Retype the listing lines between the one holding "Where should I click to: Tap" and the one holding "coord(633,1713)", inclusive, character for character. Omit the pictures from your answer.

Supplied records:
----

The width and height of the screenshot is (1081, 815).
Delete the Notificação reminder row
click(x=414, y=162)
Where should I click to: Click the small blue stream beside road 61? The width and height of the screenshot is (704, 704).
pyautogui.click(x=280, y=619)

----

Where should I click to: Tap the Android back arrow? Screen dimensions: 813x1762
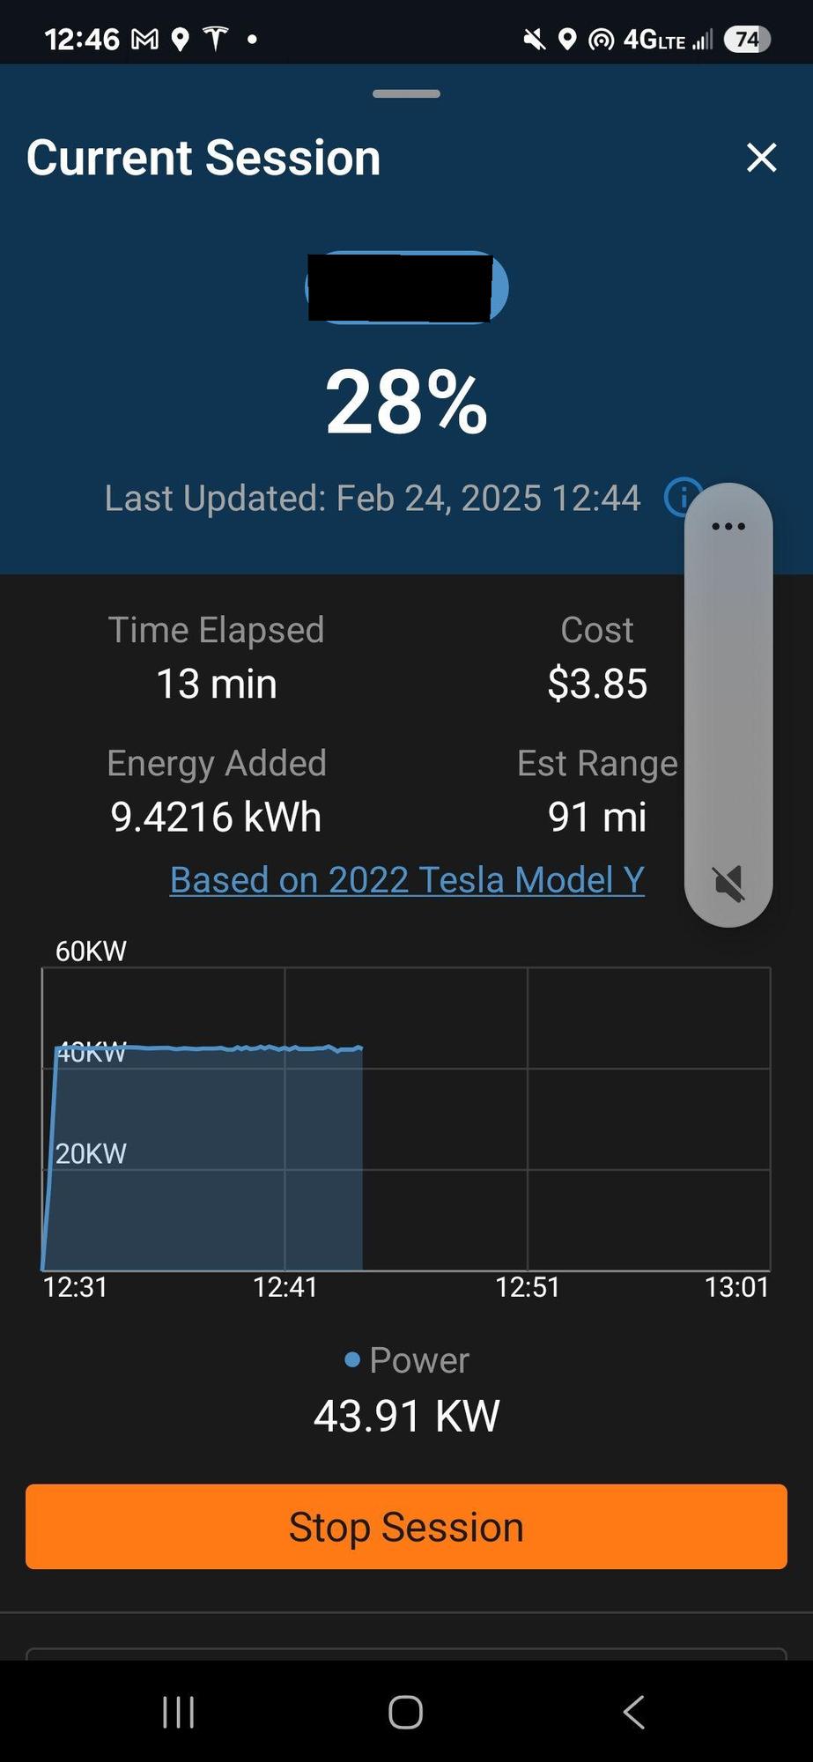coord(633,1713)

----

Solution:
Where should I click to: Tap the Android back arrow? Screen dimensions: 813x1762
coord(633,1713)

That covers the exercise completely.